The essential point both Hahn and Lewis are making is this: Human beings have an-if I may co-opt a term from the “intelligent design” folks-an “irreducible complexity” that makes engaging in abstract discussion about the salvation of souls impossible. Put another way, we are not cardboard cut-outs. In the words of the great Catholic theologian Karl Adam:
Dogmatic intolerance is…a moral duty, a duty to the infinite truth and to truthfulness.

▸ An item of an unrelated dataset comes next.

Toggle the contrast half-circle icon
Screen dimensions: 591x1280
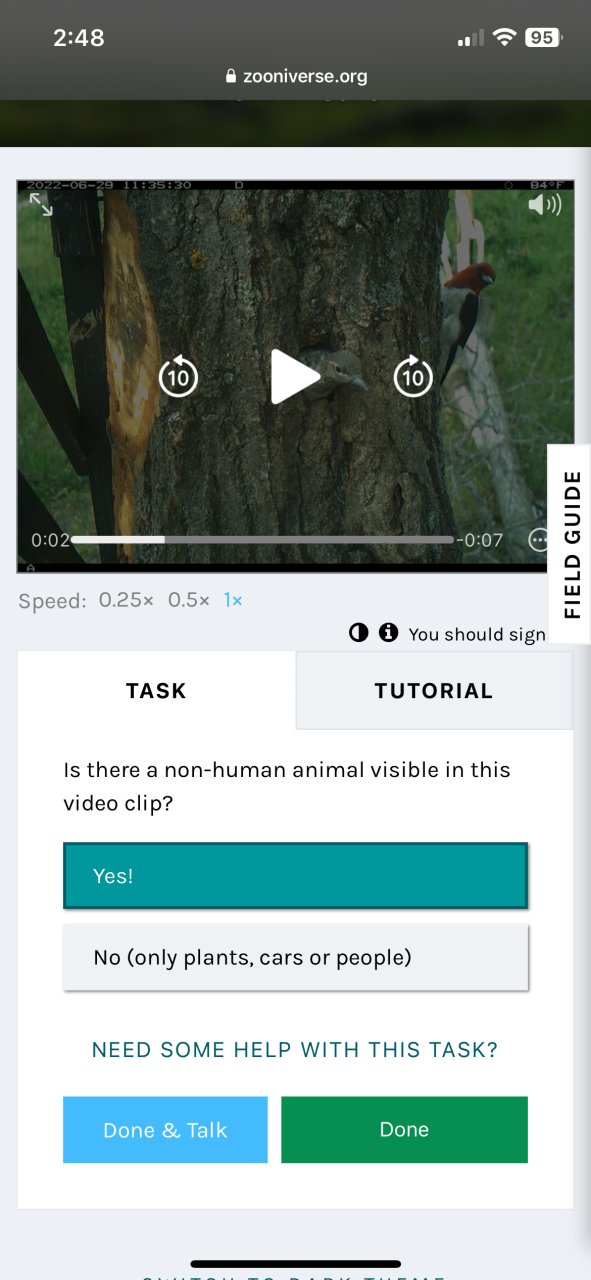[358, 633]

But so soon as it is a question, not of the conflict between idea and idea, but of living men, of our judgment on this or that non-Catholic, then the theologian becomes a psychologist, the dogmatist a pastor of souls. He draws attention to the fact that the living man is very rarely the embodiment of an idea, that the conceptual world and mentality of the individual of so multifarious and complicated, that he cannot be reduced to a single formula. In other words the heretic, the Jew and the pagan seldom exist in a pure state. What we actually have before us is living men, with their fundamental outlook influence or dominated by this or that erroneous idea. Therefore the Church expressly distinguishes between “formal” and “material” heretics. A “formal” heretic rejects the Church, and its teaching absolutely and with full deliberation; a “material” heretic rejects the Church from lack of knowledge, being influenced by false prejudice or by an anti-Catholic upbringing. St. Augustine forbids us to blame a man for being a heretic because he was born of heretical parents, provided that he does not with obstinate self-assurance shut out all better knowledge, but seeks the truth simply and loyally. Whenever the Church has such honest inquirers before her, she remembers that our Lord condemned Pharisaism but not the individual Pharisee…life does not express itself in the sharp contrast of Yes and No, Truth and Error, Belief and Unbelief, Virtue and Vice, but in an infinite wealth of transitional forms and intermediate stages; and that in dealing with living man we have to take account not only of the logical force of truth, but also of the particular quality of the mental and spiritual endowment with which he reacts to truth.
It is important to understand what Adam is articulating here. He is not suggesting Truth does not matter-far from it (prior to this passages he zealously defends the Church’s claims to Truth as an essential dimension of Catholicism). What he is getting at instead is that real human beings cannot be reduced to concepts, and indeed the psychological complexity of any given individual is mind-boggling. In St. Paul’s words we are mysteries even to ourselves. Incidentally, it is worth noting Adam wrote this in 1924, well before Vatican II. James Arraj noted that “There have been wide-spread theological opinions in the church before about all sorts of matters that later turned out not to be true. It was widely taught, for example, that there was no salvation outside the church, and when this doctrine was finally examined at Vatican II, it was seen not to mean what it had been commonly understood to mean.” In fact, the groundwork for Vatican II’s interpretation had been laid for many years prior to the council, with roots going back to St. Augustine!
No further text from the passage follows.